What is an IPS Beetle?
IPS Beetles are most commonly referred to as engraver beetles. These particular beetles attack pine and spruce trees. IPS Beetles are small red, brown, and black beetles about 1/8 inch-3/8 inch long. This particular insect has a cavity in the back portion of their body that has 3-6 pairs of tooth like spines which distinguishes them from other bark beetles.

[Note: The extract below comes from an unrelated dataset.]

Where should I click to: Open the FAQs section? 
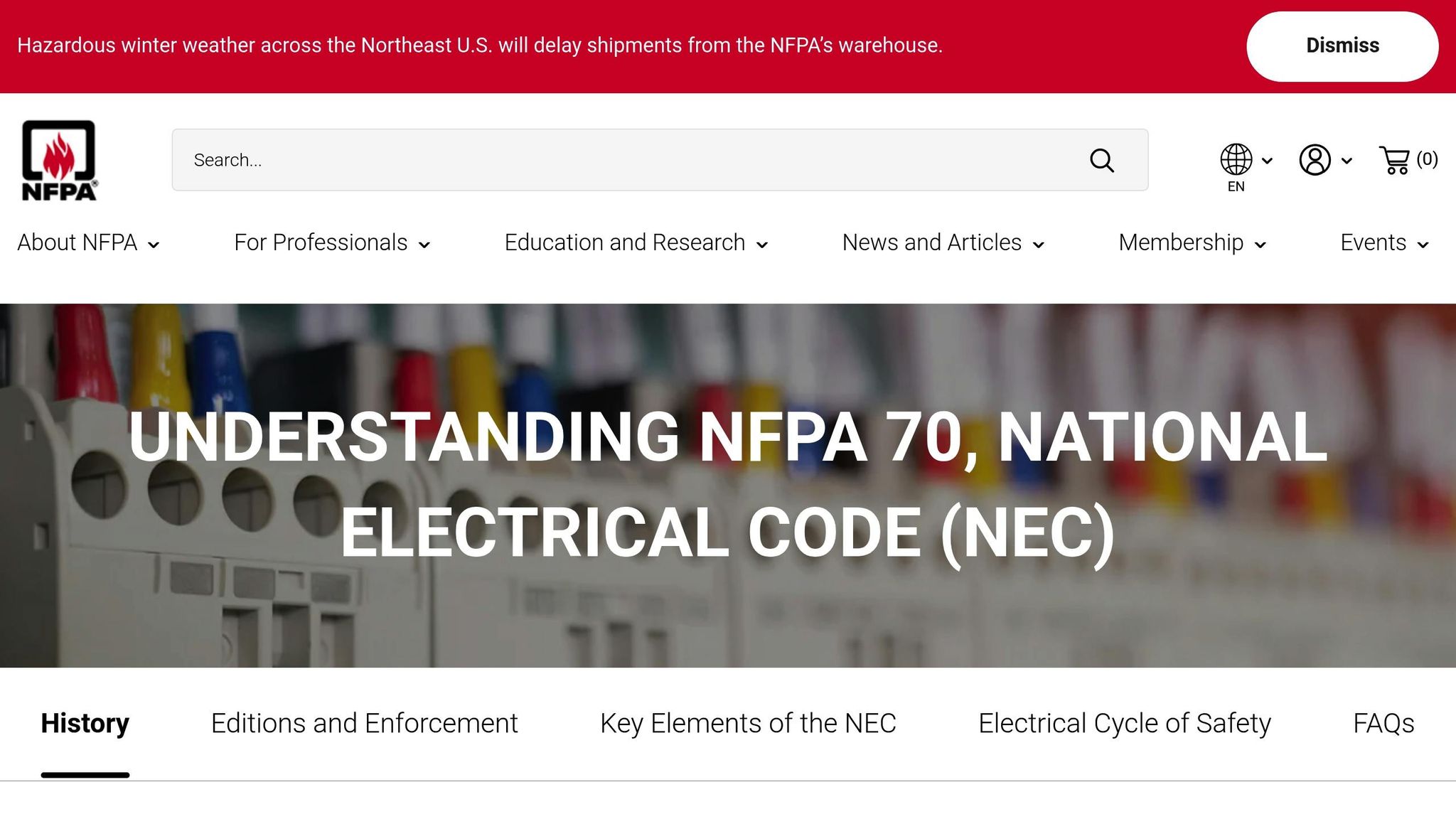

What are the signs of IPS Beetles?
As the beetles enter the trees they will create tunnels as they infest select parts of the tree. This will in turn discolor and create dieback in the tree. You may also identify yellow or brown saw dust that may accumulate on the bark or at the base of the tree. These signs may be localized to a single branch or the top of the tree. They differ from the Mountain Pine Beetle in the fact that after an infestation of the IPS Beetle the whole tree may not be affected and lead to tree mortality. However over time if the tree is filled with later generations the tree may face death. Identifying small round holes in the bark means that the beetle has exited and moved to another part of the tree or neighboring trees. Adults will overwinter under that bark and will attack the stressed trees in the spring.
To prevent an IPS beetle attack we suggest maintaining and improving tree health. This includes providing optimal growing conditions by providing good supplemental water and fertility as well as preventing any root injuries caused by mechanical damage, compaction, or disease. Insecticides can also be applied in a preventative manner. This type of application is done by soaking the bark of the tree trunks and larger branches. This application is timing specific and needs to be done before adult beetle infestation. Early spring is the best time to preventively spray for IPS Beetles.